Sebagian galeri di masa lalu memandang seni shunga sebagai hal yang saru dan menolak memamerkannya. Namun beberapa tahun belakangan, shunga mulai diterima sebagai bentuk seni kelas tinggi yang memberi titik terang tentang politik seksualitas serta jenis kelamin dalam abad modern Jepang.
"Shunga adalah seni (yang) dalam. Berbeda dari sekedar pornografi biasa," bela Aki Ishigami dari Universitas Ritsumeikan, Tokyo, yang turut serta dalam seminar akademik terkait pameran ini di London.

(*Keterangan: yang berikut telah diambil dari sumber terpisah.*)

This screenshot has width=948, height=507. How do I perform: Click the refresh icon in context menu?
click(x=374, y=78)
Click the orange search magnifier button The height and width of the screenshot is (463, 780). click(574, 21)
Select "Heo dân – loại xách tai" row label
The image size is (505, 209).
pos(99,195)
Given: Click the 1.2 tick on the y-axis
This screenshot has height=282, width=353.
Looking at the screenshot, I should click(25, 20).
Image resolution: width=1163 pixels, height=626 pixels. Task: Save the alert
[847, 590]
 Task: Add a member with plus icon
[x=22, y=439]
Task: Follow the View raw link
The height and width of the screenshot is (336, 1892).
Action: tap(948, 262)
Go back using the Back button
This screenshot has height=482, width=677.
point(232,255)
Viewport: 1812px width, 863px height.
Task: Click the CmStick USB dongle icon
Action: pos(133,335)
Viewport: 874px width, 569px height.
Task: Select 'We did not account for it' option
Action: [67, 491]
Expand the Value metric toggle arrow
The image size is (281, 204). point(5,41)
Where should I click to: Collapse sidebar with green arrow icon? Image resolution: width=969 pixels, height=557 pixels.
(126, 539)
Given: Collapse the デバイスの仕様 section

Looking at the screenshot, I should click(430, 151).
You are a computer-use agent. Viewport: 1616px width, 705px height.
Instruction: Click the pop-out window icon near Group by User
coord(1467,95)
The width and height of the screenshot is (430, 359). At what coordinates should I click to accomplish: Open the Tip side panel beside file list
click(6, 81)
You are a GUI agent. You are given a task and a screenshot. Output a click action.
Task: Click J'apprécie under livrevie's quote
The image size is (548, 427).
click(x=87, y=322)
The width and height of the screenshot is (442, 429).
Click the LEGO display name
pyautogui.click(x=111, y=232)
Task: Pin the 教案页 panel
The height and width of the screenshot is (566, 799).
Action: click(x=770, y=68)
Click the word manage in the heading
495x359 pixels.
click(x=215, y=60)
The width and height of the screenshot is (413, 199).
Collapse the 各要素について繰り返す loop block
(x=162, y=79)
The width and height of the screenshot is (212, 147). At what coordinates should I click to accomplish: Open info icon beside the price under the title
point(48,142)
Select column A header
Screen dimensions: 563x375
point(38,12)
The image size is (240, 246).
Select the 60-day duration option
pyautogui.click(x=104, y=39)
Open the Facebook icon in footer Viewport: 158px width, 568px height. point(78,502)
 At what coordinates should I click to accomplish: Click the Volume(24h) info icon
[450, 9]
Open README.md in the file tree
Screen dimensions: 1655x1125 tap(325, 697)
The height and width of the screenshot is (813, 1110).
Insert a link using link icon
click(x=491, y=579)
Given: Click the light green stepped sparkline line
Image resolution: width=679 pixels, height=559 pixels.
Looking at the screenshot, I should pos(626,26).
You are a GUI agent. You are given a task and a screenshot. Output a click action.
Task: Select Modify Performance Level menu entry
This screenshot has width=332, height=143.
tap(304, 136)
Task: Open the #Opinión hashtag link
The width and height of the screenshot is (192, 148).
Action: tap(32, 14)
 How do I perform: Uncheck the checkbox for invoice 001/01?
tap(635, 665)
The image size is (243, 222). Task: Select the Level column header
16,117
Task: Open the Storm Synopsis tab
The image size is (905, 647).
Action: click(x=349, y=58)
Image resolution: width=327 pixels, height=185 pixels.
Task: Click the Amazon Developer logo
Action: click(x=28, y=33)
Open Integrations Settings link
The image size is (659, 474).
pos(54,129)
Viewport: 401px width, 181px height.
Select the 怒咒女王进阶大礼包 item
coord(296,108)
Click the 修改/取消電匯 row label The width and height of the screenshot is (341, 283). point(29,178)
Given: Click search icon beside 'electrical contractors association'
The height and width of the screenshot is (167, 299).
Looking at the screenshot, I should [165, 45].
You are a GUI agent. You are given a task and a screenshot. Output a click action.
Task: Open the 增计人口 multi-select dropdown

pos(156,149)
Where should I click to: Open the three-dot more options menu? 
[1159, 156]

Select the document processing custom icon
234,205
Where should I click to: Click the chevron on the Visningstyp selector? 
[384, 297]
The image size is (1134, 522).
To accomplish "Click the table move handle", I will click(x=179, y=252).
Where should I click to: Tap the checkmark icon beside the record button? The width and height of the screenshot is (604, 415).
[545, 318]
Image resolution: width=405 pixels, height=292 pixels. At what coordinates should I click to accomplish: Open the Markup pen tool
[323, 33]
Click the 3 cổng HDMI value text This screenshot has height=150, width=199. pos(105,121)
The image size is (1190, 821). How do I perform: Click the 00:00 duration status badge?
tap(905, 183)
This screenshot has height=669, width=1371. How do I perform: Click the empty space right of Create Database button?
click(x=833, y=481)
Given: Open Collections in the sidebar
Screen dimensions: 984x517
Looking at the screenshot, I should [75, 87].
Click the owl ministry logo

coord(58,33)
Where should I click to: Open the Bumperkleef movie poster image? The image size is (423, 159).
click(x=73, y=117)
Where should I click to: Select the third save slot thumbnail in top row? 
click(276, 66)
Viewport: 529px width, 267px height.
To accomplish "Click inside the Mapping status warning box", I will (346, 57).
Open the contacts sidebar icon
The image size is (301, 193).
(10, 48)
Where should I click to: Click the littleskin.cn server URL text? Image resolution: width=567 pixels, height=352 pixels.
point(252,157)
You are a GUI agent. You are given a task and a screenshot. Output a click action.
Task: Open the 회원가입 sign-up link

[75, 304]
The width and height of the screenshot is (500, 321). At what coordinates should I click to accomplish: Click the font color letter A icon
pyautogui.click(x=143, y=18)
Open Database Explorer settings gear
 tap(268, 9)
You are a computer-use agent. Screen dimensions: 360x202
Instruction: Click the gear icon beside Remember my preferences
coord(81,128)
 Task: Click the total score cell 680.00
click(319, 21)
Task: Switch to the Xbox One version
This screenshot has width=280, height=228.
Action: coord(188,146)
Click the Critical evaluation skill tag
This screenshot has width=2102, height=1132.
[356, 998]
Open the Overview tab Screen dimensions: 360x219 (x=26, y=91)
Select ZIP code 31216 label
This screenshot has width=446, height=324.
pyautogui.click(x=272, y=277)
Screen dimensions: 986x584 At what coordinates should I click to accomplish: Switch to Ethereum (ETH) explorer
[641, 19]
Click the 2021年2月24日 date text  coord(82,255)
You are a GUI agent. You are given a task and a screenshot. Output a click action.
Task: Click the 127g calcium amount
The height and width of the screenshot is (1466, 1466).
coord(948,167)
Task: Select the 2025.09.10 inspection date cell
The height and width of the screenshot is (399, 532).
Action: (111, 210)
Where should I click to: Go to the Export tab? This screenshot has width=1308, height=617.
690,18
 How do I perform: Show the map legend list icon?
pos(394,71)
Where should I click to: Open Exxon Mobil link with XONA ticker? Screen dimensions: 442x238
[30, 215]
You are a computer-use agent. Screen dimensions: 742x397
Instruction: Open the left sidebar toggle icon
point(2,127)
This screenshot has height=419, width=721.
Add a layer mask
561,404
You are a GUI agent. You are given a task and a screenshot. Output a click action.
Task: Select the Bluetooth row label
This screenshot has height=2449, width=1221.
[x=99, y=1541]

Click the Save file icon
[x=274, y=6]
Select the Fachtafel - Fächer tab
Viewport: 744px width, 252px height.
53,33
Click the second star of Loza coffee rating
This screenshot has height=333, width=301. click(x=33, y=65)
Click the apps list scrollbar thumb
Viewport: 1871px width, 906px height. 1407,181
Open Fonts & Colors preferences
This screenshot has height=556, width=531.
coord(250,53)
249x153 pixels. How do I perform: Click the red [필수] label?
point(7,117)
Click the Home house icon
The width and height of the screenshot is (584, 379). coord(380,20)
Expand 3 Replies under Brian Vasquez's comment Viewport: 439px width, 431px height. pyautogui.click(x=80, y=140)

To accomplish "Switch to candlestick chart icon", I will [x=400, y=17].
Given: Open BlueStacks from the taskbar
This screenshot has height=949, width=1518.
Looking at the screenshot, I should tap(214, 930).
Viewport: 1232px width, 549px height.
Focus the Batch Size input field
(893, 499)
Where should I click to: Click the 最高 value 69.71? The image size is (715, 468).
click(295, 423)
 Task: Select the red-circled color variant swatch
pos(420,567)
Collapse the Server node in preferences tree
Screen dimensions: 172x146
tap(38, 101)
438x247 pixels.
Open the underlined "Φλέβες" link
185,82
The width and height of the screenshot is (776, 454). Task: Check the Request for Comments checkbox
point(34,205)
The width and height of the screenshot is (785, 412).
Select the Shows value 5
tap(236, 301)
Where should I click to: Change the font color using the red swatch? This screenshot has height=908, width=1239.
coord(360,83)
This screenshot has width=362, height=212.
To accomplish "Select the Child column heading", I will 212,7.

Menurut Ishigami, gambar-gambar ini dinikmati pula oleh kelompok wanita dan menjadi bagian dari "seni dari dunia mengambang" yang mengambil isnpirasi dari "Distrik Hura-hura" di Tokyo, di mana musisi, aktor, serta pekerja seks memberikan layanan hiburan pada tamu yang membayar.
Kadang kala album shunga malah diberikan pada perempuan muda sebelum menikah agar mereka tahu apa yang kira-kira bakal terjadi di malam pengantin. Namun demikian, pakar sejarah seni, Majella Munro, mengatakan, meski shunga punya unsur pendidikan, tujuan utamanya bukan itu.
"Cetakan shunga tidak mahal dan banyak dibeli kaum menengah, benda ini merupakan barang koleksi budaya yang populer pada masanya," kata Munro.
Daya tarik seksual
Anehnya , gambar-gambar ini jarang sekali menunjukkan lukisan orang yang benar-benar telanjang. Timon Screech dari School of Oriental and African Studies (SOAS) di London mengatakan, situasi ini perlu dipahami sesuai konteksnya. Di mana gambaran erotis Asia memang tak serupa dengan gambaran serupa di dunia Barat seperti pada lukisan Yunani.
Screech, yang menulis buku tentang shunga, juga mengatakan lukisan jarang menunjukkan laku seksual dengan paksaan seperti pemerkosaan. "Kelihatannya daya tarik seksualnya ada pada orang yang dilukiskan memang ingin melakukannya," katanya.